Many persons exclaimed “this is Burkism“, “seize the villain” &c. Such was the excitation of the multitude, that it was only by the intervention of some of the police, that the fellow who brought the parcel was saved from destruction. He and the body was taken to the Police-office, where the latter remains for inquest, and the former in custody to abide the result of the inquiry. Several of the Faculty that examined the body, have given their opinion that death came by disease, the legs being dropsical. The prisoner says his name is M’Dowell.

Drogheda Journal, or Meath & Louth Advertiser 18 February 1829

From the BNA

 

Notes

On 28 February 1829 the Leeds Patriot and Yorkshire Advertiser carried a longer report, which it said it had taken from the Dublin Morning Post; it did not give the date of the Post issue.

This report said that a boy spotted a cart coming down Eden Quay to the North Wall. He recognised the man sitting on the cart’s shafts as a resurrectionist and told the mate of the ship to “have an eye” to him. That was why the mate was suspicious enough to open the parcel.

The report added some more gruesome details about the body. It said that, although the man gave his name as M’Dowel, he was found to be John Cadwell, from Longford. After he was taken into custody by peace-officer Gilloghly and police constable Paine from the Henry-street office, he said that he had been given the body by a gentleman he met in Grafton-street and employed to put it on board the vessel. The body was taken to Tucker’s-row watch-house for inspection, identification and inquest.

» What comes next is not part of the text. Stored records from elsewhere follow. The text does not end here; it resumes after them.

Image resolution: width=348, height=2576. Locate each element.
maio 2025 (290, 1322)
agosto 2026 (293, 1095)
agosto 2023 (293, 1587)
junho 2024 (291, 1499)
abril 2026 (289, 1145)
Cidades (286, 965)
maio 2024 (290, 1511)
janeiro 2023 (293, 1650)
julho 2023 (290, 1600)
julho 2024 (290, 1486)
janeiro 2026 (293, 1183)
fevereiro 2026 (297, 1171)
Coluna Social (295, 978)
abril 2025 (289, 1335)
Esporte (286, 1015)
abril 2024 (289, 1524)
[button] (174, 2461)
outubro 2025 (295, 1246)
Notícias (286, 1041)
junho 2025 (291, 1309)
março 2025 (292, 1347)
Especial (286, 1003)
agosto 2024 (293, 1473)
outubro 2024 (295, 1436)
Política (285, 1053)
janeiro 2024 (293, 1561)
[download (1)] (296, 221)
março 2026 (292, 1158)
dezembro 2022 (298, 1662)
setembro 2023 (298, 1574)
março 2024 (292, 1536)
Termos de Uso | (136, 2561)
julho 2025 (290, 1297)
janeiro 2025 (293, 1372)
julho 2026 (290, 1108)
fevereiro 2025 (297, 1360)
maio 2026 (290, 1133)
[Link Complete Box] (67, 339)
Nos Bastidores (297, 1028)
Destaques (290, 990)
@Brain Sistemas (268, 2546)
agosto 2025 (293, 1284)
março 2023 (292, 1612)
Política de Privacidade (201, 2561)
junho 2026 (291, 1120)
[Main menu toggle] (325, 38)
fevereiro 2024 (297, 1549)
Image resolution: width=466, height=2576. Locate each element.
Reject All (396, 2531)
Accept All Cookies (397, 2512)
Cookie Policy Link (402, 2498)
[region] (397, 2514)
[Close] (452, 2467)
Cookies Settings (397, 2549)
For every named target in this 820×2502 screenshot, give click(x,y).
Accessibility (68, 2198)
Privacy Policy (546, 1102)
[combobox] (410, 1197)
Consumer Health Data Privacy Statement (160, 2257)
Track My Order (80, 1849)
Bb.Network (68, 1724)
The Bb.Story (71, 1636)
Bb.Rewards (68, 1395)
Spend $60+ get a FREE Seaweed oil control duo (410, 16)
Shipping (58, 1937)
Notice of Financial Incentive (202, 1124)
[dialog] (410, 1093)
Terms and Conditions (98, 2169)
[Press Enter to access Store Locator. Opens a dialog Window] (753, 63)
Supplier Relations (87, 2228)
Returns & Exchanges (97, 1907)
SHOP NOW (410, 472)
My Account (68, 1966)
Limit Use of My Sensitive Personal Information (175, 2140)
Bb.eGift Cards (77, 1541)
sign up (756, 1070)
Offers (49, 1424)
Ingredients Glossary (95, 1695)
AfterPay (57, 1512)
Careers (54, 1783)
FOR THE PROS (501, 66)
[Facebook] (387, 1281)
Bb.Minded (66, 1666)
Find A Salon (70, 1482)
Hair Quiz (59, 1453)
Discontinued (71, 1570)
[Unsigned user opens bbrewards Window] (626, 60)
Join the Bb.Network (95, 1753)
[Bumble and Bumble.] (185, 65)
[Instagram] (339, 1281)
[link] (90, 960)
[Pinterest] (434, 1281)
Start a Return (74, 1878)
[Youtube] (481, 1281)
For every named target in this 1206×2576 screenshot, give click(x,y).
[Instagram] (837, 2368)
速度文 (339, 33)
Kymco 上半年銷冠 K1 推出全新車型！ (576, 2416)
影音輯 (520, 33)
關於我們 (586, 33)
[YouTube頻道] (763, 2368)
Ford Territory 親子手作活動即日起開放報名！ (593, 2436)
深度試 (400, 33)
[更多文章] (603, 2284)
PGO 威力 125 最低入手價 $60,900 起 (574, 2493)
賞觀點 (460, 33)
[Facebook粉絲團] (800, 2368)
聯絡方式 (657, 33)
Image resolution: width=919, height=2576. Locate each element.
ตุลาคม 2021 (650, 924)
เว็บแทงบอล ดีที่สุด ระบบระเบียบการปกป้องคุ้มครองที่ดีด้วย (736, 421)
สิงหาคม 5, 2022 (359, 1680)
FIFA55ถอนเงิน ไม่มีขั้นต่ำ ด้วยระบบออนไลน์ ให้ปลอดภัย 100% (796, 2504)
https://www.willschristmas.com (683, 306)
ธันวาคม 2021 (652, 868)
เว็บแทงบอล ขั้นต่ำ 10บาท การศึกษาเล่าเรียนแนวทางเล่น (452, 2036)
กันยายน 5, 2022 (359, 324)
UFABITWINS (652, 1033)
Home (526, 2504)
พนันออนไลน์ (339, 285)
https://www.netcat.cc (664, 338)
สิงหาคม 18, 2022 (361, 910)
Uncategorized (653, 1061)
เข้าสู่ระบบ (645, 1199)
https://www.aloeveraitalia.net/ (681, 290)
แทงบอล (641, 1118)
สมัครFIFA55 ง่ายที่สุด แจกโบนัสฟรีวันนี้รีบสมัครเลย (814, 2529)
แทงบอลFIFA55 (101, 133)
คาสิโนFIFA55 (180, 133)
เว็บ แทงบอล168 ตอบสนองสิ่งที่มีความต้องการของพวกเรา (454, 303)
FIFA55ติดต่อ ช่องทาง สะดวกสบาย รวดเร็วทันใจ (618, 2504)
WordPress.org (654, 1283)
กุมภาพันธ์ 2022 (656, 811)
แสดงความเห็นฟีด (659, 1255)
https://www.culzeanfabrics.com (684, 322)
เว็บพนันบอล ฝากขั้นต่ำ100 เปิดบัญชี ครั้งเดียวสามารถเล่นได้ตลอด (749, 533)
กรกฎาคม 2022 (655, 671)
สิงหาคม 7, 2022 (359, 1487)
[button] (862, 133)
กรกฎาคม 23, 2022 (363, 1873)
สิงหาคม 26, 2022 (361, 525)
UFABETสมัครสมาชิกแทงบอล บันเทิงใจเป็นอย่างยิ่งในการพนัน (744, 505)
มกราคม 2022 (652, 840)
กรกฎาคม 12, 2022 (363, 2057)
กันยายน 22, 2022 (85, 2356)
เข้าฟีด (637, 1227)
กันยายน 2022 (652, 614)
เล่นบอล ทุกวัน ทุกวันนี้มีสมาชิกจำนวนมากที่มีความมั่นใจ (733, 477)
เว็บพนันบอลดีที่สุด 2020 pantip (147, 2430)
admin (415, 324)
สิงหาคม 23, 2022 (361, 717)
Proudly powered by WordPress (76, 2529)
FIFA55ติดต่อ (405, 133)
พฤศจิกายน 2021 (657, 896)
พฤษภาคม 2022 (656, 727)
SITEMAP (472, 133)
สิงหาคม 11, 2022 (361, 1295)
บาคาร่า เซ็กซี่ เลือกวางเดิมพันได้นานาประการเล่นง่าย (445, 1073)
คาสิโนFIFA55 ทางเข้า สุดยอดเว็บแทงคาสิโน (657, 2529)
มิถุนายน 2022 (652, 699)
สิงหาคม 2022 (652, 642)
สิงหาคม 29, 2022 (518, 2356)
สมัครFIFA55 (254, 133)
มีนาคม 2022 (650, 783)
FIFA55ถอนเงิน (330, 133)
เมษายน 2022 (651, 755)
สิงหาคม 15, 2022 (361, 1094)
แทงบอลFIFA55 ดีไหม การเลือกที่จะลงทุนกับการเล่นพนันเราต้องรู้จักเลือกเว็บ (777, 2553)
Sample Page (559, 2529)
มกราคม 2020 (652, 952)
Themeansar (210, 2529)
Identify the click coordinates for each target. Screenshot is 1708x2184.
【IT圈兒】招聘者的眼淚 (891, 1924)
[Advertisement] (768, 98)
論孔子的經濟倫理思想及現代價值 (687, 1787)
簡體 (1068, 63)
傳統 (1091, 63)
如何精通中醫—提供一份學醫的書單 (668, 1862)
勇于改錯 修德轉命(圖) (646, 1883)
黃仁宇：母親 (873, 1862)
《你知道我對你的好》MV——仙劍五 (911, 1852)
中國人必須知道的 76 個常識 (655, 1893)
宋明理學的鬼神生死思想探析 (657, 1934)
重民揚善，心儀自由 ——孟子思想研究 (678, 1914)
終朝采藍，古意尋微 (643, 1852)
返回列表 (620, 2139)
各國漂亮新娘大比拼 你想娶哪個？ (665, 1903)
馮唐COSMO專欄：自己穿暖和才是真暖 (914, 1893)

The boy appears to have been somewhat about 12 or 13 years of age, soft and full countenance, with a profusion of extremely fine light-brown hair, and looking remarkably fresh.

The Tipperary Free Press of 18 February 1829 gave the man’s real name as John Caldwell; it said that he had been taken up on suspicion of murdering the boy to sell his body to the “Scotch surgeons”. However, “After an examination before the Coroner, it appears that the boy was not murdered” although Caldwell could not account for his possession of the body.

The Clonmel Herald of 25 February 1829 gave a longer report of the inquest, taken from the Dublin Morning Post “of Tuesday”. It was less information about the specifics of the case than about what seemed to be a lively trade. It said that the vessel in question was the Scotia steamer, not a sailing vessel, and there was a strong suggestion that the mate was concerned in the trade, having investigated the parcel only when it became impossible to avoid investigating the parcel.

Caldwell himself said that he had delivered two or three similar parcels to the Scotia within the past fortnight but he did not name their senders; he did not know the Grafton-street gentleman’s name and had never carried parcels for him before, but had accepted half a crown to carry this one. He did not know a “medical man named Rea”.

James Killin, a ship labourer, said that Caldwell had taken two or three similar packages down the quay on the previous Saturday; Killin seems to have known that they contained bodies:

The witness then gave an account of dead bodies that had been discovered to have been shipped on board the same vessel, by the prisoner on the Saturday week preceding.

One of the jurors said that the body looked like those prepared for dissection; another said that

[…] he had heard a gentleman say that day that he had within the present season cleared £220 by the exportation of subjects.

He said that an Edinburgh surgeon had offered an Irish resurrectionist £10 per body plus post and packing.

There was no funding to pay a member of the profession to examine the body in such cases and the coroner said that he was unable to afford to pay for one out of his own remuneration, so the jury was unable to decide on the cause of death. The body was sent to Surgeons’ Hall for examination and Caldwell was remanded in custody.

Railway progress

It is proposed that six cwt should travel on the Rail-road between this City and Waterford, ten miles an hour, urged by the propelling and locomotive engines. Thus, on the sixth day, the heaviest goods will reach London from Limerick; the fourth, Liverpool; and the third, Bristol.

In case the navigation of the Suir should be found inapplicable, an extension of the Railway to Dunmore is intended.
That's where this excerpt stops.